Il serait urgent d'enclencher une telle dynamique, qui irriguerait notre pays en connaissance et en matière grise dont dépend l'avenir de notre pays. Tel ne sera toutefois pas le cas en 2008, la politique actuellement mise en oeuvre organisant la pénurie du futur et fragilisant encore un peu plus le service public de l'enseignement supérieur et de la recherche.
L'enseignement supérieur et la recherche se portent bien, à condition qu'on les sauve. Il est exact qu'il faut des changements de structure et des ressources nouvelles.
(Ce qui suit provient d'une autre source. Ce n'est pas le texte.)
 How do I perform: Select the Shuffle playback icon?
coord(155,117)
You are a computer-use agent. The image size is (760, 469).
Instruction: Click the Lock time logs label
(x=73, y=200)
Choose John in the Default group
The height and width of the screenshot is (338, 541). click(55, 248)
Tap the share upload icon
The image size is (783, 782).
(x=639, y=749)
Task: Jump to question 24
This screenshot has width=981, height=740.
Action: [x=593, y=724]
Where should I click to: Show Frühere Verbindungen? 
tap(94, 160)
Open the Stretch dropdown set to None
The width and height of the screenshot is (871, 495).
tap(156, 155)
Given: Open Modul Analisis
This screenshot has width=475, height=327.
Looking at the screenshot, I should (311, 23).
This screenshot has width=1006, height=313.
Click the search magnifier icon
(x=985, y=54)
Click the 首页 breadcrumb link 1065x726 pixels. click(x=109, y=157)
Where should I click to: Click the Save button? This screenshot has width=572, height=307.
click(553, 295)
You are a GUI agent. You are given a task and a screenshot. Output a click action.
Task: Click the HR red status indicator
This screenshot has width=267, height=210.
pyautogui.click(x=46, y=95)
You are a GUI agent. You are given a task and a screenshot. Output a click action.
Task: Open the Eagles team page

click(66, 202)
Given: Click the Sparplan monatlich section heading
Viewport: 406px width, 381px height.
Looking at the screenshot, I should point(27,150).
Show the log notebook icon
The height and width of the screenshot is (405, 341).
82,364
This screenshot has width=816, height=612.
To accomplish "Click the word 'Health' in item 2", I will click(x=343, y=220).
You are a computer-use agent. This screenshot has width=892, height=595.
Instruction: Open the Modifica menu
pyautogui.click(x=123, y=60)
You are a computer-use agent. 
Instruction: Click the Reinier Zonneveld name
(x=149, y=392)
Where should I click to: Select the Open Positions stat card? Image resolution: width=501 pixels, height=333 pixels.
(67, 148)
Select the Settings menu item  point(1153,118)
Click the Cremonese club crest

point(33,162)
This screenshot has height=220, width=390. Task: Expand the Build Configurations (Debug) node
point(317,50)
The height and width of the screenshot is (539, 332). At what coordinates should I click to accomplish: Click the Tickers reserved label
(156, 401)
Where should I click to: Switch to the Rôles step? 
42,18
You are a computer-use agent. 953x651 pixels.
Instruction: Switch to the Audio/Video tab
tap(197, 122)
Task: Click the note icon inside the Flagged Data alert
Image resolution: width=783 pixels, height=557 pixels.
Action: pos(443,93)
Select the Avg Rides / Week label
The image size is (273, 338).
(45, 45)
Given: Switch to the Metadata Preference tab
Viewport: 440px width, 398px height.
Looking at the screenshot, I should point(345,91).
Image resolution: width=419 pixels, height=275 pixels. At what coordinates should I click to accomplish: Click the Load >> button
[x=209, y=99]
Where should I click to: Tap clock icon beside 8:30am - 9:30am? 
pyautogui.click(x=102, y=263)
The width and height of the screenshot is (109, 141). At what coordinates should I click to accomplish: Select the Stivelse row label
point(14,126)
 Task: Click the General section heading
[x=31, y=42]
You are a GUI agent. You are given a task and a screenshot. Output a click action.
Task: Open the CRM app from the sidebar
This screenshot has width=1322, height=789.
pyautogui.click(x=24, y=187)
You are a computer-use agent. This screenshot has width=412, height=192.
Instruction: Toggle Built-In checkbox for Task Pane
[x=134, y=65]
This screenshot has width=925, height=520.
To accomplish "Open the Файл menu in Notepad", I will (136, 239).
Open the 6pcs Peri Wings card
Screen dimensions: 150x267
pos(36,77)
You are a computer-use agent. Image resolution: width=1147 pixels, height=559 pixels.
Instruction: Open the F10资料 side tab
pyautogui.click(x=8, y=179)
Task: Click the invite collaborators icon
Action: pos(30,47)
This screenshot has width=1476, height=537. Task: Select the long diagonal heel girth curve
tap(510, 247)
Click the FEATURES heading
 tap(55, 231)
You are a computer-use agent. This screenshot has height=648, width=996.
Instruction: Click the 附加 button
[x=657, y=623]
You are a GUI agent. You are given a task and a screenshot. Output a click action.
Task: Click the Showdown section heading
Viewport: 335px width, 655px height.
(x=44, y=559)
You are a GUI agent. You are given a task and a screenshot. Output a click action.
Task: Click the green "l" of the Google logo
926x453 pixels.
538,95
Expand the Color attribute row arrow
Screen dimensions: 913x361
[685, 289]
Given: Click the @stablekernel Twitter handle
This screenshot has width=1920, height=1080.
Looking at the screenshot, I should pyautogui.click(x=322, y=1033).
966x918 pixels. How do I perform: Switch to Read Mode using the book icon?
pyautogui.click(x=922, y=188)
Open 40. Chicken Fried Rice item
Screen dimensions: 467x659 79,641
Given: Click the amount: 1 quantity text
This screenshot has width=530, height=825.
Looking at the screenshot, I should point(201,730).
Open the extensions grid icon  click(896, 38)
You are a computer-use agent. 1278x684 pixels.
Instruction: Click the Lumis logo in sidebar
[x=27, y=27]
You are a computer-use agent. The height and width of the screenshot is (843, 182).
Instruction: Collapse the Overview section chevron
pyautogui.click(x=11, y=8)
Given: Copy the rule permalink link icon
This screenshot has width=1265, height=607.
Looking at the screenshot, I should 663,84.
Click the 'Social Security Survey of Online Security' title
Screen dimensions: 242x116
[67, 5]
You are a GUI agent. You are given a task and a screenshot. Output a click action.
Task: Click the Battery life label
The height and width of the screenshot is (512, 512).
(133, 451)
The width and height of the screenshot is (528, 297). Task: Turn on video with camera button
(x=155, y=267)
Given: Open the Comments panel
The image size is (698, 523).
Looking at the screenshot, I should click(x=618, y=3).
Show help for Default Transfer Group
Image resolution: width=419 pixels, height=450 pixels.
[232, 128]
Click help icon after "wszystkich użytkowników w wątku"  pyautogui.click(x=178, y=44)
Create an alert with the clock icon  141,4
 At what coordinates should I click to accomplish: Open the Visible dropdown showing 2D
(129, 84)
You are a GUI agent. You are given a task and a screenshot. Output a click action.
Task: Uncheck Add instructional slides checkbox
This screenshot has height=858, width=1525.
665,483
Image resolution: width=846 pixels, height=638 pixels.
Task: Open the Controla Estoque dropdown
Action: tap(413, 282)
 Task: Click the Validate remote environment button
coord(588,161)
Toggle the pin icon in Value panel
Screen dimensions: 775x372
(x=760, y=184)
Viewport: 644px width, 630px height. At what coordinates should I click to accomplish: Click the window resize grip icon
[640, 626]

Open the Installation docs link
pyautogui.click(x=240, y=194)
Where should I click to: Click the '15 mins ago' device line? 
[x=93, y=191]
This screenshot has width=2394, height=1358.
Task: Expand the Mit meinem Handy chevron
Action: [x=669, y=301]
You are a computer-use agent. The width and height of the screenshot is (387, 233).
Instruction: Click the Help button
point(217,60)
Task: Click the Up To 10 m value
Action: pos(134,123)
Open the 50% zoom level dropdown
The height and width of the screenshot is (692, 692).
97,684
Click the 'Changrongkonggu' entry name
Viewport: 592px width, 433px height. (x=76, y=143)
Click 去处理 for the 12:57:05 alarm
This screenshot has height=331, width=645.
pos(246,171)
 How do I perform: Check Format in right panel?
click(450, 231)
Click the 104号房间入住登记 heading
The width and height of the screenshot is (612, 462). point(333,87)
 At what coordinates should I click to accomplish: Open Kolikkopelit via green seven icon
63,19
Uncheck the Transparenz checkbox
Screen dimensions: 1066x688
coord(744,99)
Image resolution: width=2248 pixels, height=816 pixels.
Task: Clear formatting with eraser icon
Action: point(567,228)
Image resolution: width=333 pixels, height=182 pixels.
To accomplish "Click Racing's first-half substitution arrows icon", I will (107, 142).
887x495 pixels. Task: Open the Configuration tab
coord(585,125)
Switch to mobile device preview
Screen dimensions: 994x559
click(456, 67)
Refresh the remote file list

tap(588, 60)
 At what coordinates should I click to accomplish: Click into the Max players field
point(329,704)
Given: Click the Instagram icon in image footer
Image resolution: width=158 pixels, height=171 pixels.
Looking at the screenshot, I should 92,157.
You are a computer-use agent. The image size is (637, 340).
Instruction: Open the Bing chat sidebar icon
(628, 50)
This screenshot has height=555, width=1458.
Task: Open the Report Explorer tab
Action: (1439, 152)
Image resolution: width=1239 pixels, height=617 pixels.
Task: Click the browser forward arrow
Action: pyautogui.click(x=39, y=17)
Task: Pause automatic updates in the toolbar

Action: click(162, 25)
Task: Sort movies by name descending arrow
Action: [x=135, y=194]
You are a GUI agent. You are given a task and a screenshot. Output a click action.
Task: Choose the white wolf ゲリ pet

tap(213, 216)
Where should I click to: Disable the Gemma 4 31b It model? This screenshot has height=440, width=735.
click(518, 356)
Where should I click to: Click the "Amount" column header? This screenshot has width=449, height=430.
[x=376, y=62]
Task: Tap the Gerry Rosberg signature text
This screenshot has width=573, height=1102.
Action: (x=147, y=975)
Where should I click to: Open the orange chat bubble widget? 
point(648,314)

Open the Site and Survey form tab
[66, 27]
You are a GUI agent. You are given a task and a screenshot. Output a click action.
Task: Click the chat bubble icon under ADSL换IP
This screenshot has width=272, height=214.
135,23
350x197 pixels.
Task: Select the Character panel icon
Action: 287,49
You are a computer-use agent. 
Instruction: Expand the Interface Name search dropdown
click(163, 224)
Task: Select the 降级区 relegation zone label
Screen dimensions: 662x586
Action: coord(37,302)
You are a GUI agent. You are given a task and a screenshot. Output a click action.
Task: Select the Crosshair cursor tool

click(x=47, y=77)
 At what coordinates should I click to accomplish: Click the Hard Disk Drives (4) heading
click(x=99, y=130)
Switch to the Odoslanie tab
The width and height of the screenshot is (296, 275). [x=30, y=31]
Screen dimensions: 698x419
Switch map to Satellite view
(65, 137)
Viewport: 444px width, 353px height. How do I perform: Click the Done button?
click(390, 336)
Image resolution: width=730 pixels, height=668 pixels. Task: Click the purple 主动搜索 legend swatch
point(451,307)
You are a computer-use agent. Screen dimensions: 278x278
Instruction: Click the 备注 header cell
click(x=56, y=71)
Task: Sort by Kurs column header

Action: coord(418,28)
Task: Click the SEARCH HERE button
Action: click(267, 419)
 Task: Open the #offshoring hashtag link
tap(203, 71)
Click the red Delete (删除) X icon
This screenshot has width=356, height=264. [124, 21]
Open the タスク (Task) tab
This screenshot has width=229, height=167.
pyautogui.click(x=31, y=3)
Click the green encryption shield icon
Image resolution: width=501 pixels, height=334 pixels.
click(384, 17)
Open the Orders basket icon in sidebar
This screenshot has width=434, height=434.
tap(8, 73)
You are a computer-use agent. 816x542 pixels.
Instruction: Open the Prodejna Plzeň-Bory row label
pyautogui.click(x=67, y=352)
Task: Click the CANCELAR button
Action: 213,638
Mais c'est se leurrer que de croire que le secteur privé y pourvoira, alors que, même aux États-Unis, les universités privées reçoivent de l'État la majeure partie de leurs subsides par le biais du système fiscal.
Le mouvement de contestation actuel des étudiants, qui traduit les réelles inquiétudes de la jeunesse sur son futur - mon ami Jean-François Voguet en parlera tout à l'heure -, comme la mobilisation croissante des chercheurs et des enseignants-chercheurs, démontrent que le débat sur l'enseignement supérieur et la recherche est loin d'être clos.
La nation ne pourra pas faire l'économie d'un débat fondamental qui conditionnera les capacités de la France à répondre aux défis du monde de demain.
Si le vote, en urgence, durant l'été, de la loi relative aux libertés et responsabilités des universités a permis de limiter les échanges contradictoires, force est de constater que de nombreuses questions restent en suspens et que les réponses, élaborées sans concertation suffisante avec les différents acteurs, ne sont pas satisfaisantes.
Ce budget est la traduction de ces insuffisances. C'est pourquoi nous ne le voterons pas.